== Segment start ==

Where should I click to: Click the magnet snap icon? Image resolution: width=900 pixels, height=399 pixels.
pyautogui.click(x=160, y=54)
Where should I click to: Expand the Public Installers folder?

== Segment end ==
== Segment start ==

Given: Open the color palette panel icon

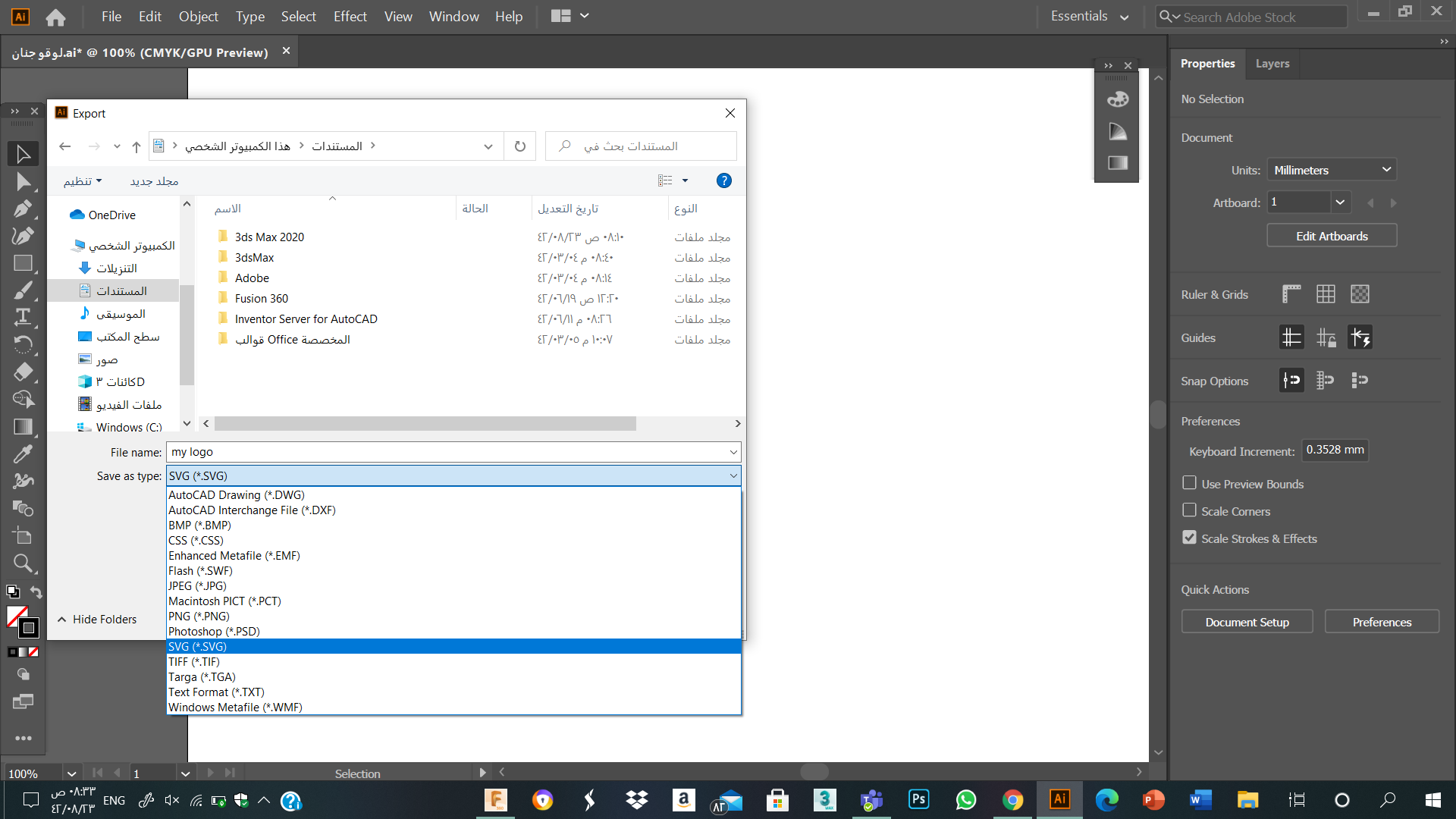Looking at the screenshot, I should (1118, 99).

== Segment end ==

= Problem statement =
Write down, word for word, the lines above from the one containing "Where should I click to: Click" through the one containing "Where should I click to: Expand", both ends included.

= Answer below =
Where should I click to: Click the magnet snap icon? Image resolution: width=900 pixels, height=399 pixels.
pyautogui.click(x=160, y=54)
Where should I click to: Expand the Public Installers folder?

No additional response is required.